Филлип приложил палец ко лбу:

– И чтобы на него ссылались, мол, «мне сказали», он тоже не хотел. Этот парень был повернут на правилах.

– Думаю, это у них в культуре, – многозначительно проговорил Фаиз. Его мать была японка – миниатюрная, не знающая улыбки женщина. – Вполне логично.

– Но разрешение-то у нас есть. Верно? – спросила Талия, на мгновение сбившись с пафосного тона девочки-отличницы.

– Ага. Разрешение есть. Насчет этого не волнуйтесь. – Филлип потер ладонью затылок. – Ну, типа того. У нас есть разрешение зайти на участок и разместиться там. А особняк… вроде дополнительного бонуса.

– О’кей. То есть, как это место называется, мы не знаем. – Фаиз принялся загибать пальцы, подсчитывая огрехи Филлипа. – Разрешения здесь находиться у нас, по сути, нет. Но есть бухло, жратва, спальники и юный задор, велящий творить всякую тупую хрень…

– И сильное желание послушать хорошую страшилку о привидениях, – сказала Талия. Заходящее солнце красиво играло на ее коже, покрывая ее позолотой. – Какая у этого особняка история?

– Не знаю, – ответил Филлип знакомым мне мелодично-тягучим голосом койота, который врет о том, куда спрятал солнце. – Но поговаривают, что когда-то здесь должны были справлять роскошную свадьбу. К несчастью, жених не приехал. Он умер в дороге.

– Если ты умрешь, – сказала Талия, ущипнув Фаиза за складку на боку, – я вместо тебя выйду замуж за Филлипа. Просто чтобы ты знал.

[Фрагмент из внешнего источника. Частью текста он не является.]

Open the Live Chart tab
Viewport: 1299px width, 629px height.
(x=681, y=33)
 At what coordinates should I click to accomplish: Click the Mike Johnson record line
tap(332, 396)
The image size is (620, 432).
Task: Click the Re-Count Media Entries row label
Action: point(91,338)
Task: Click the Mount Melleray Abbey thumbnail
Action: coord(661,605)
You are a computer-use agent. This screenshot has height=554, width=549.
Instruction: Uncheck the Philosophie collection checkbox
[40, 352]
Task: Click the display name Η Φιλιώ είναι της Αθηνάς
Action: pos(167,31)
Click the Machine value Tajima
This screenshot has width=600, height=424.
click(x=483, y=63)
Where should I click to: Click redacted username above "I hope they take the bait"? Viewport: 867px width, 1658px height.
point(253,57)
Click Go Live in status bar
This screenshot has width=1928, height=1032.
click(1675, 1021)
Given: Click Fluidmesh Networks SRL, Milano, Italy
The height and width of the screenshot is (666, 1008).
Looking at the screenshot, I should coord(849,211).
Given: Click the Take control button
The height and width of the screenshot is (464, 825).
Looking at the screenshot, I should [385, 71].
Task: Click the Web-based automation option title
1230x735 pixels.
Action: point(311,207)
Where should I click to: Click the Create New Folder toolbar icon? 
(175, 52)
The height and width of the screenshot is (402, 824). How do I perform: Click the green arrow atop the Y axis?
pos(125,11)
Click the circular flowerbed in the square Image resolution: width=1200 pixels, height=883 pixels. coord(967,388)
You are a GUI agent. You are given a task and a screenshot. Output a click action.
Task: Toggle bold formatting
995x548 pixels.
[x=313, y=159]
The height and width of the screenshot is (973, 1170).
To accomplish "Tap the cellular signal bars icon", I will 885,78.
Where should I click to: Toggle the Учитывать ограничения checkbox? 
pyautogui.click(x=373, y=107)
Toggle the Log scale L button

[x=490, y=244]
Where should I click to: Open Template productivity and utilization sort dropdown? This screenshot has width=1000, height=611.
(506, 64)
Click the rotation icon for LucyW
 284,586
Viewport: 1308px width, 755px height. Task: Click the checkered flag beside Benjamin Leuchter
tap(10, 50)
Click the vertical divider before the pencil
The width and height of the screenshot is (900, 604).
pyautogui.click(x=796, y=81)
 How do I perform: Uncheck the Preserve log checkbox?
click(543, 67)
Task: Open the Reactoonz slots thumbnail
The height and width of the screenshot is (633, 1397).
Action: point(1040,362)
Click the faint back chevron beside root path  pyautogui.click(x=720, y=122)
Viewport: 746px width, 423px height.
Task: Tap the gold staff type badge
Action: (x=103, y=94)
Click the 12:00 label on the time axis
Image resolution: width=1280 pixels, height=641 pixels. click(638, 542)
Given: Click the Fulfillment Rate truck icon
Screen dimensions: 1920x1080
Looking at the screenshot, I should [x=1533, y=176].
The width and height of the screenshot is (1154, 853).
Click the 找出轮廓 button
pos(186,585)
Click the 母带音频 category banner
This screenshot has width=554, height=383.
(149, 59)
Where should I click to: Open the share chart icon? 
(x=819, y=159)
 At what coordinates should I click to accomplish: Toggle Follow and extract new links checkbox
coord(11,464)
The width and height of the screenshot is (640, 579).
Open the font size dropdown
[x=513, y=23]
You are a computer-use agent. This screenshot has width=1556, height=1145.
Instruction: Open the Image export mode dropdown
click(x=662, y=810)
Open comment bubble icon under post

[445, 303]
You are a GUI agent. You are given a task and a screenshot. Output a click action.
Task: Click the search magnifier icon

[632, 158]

Филлип улыбнулся на это заявление так, словно уже слышал его десять раз от десяти тысяч других женщин, и знал, что говорили они чистую правду, и, если бы не узы братства, эти обещания давно претворились бы в жизнь. Фаиз улыбнулся в ответ, и я была единственной, кто заметил, что до глаз его улыбка не добралась.

– Кажется, закон запрещает выходить замуж за своего духовника, – непринужденнейшим тоном заметил Фаиз. – Но если тебе понадобится замена, советую выбрать Кошку.

– Фу, – сказала я. – Она не в моем вкусе.

– Я лучше умру старой девой. Без обид, – сказала Талия.

– Никаких обид.

– В общем, – продолжил Филлип, откашлявшись, – невеста приняла случившееся как должное и велела гостям похоронить ее под домом.

– Живой? – прошептала я.

Я представила, как девушка прижимает ладони ко рту, глотает воздух, а потом пыль, как ее волосы и подол свадебного платья становятся тяжелее с каждой новой падающей сверху пригоршней земли.

– Живой, – ответил Филлип. – Она сказала, что обещала жениху ждать его, и она будет ждать. Благодаря ей дом будет стоять, пока его дух наконец не явится.

Молчание заполнило особняк и наши рты.

– И с тех пор каждый год в стенах этого дома заживо хоронили девушку, – сказал Филлип.

– За каким хреном, – произнес потрясенный этим сообщением Фаиз, – им это понадобилось?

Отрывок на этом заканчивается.